Collected data:
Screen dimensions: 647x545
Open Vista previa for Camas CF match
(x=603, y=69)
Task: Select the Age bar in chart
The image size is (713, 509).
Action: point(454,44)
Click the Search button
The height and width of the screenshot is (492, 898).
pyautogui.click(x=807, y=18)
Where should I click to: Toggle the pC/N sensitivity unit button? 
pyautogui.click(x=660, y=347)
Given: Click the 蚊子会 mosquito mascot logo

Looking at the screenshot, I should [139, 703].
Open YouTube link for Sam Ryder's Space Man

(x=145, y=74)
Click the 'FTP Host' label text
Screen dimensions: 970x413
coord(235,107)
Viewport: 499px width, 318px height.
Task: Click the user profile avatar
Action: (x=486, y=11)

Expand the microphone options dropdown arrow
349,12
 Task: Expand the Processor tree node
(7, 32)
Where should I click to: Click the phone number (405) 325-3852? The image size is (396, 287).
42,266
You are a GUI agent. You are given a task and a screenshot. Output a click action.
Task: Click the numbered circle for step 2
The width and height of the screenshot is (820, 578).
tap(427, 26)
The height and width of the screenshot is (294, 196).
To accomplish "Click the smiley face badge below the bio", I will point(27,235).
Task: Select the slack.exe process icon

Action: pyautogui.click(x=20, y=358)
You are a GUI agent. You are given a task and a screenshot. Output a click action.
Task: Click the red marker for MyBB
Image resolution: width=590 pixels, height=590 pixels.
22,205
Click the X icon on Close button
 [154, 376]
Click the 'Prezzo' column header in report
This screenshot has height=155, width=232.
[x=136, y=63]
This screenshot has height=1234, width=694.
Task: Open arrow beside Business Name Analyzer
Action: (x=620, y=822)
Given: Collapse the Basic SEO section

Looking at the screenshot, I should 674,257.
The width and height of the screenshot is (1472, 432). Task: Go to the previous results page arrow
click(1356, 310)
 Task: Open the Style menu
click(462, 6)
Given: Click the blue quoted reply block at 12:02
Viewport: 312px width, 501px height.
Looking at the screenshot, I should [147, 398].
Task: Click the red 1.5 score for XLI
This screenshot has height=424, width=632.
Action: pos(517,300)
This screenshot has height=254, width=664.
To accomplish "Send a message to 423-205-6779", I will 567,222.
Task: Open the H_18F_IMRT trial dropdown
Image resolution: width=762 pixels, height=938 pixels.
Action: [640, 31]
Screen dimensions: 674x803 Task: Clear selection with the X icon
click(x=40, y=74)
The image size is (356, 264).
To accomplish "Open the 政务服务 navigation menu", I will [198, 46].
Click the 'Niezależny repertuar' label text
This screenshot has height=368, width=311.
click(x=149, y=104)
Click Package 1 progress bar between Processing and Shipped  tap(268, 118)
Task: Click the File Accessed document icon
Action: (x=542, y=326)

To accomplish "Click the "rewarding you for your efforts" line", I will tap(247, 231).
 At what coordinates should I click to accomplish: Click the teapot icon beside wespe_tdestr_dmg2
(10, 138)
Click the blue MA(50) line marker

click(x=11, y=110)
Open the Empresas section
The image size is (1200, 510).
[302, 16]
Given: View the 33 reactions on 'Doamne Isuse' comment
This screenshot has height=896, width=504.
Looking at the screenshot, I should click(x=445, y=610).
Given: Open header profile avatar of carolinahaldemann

▶ Aim of the exercise:
For this exercise, repeat the data above exactly.

▶ Task result:
Screen dimensions: 647x545
Open Vista previa for Camas CF match
(x=603, y=69)
Task: Select the Age bar in chart
The image size is (713, 509).
Action: point(454,44)
Click the Search button
The height and width of the screenshot is (492, 898).
pyautogui.click(x=807, y=18)
Where should I click to: Toggle the pC/N sensitivity unit button? 
pyautogui.click(x=660, y=347)
Given: Click the 蚊子会 mosquito mascot logo

Looking at the screenshot, I should [139, 703].
Open YouTube link for Sam Ryder's Space Man

(x=145, y=74)
Click the 'FTP Host' label text
Screen dimensions: 970x413
coord(235,107)
Viewport: 499px width, 318px height.
Task: Click the user profile avatar
Action: (x=486, y=11)

Expand the microphone options dropdown arrow
349,12
 Task: Expand the Processor tree node
(7, 32)
Where should I click to: Click the phone number (405) 325-3852? The image size is (396, 287).
42,266
You are a GUI agent. You are given a task and a screenshot. Output a click action.
Task: Click the numbered circle for step 2
The width and height of the screenshot is (820, 578).
tap(427, 26)
The height and width of the screenshot is (294, 196).
To accomplish "Click the smiley face badge below the bio", I will point(27,235).
Task: Select the slack.exe process icon

Action: pyautogui.click(x=20, y=358)
You are a GUI agent. You are given a task and a screenshot. Output a click action.
Task: Click the red marker for MyBB
Image resolution: width=590 pixels, height=590 pixels.
22,205
Click the X icon on Close button
 [154, 376]
Click the 'Prezzo' column header in report
This screenshot has height=155, width=232.
[x=136, y=63]
This screenshot has height=1234, width=694.
Task: Open arrow beside Business Name Analyzer
Action: (x=620, y=822)
Given: Collapse the Basic SEO section

Looking at the screenshot, I should 674,257.
The width and height of the screenshot is (1472, 432). Task: Go to the previous results page arrow
click(1356, 310)
 Task: Open the Style menu
click(462, 6)
Given: Click the blue quoted reply block at 12:02
Viewport: 312px width, 501px height.
Looking at the screenshot, I should [147, 398].
Task: Click the red 1.5 score for XLI
This screenshot has height=424, width=632.
Action: pos(517,300)
This screenshot has height=254, width=664.
To accomplish "Send a message to 423-205-6779", I will 567,222.
Task: Open the H_18F_IMRT trial dropdown
Image resolution: width=762 pixels, height=938 pixels.
Action: [640, 31]
Screen dimensions: 674x803 Task: Clear selection with the X icon
click(x=40, y=74)
The image size is (356, 264).
To accomplish "Open the 政务服务 navigation menu", I will [198, 46].
Click the 'Niezależny repertuar' label text
This screenshot has height=368, width=311.
click(x=149, y=104)
Click Package 1 progress bar between Processing and Shipped  tap(268, 118)
Task: Click the File Accessed document icon
Action: (x=542, y=326)

To accomplish "Click the "rewarding you for your efforts" line", I will tap(247, 231).
 At what coordinates should I click to accomplish: Click the teapot icon beside wespe_tdestr_dmg2
(10, 138)
Click the blue MA(50) line marker

click(x=11, y=110)
Open the Empresas section
The image size is (1200, 510).
[302, 16]
Given: View the 33 reactions on 'Doamne Isuse' comment
This screenshot has height=896, width=504.
Looking at the screenshot, I should click(x=445, y=610).
Given: Open header profile avatar of carolinahaldemann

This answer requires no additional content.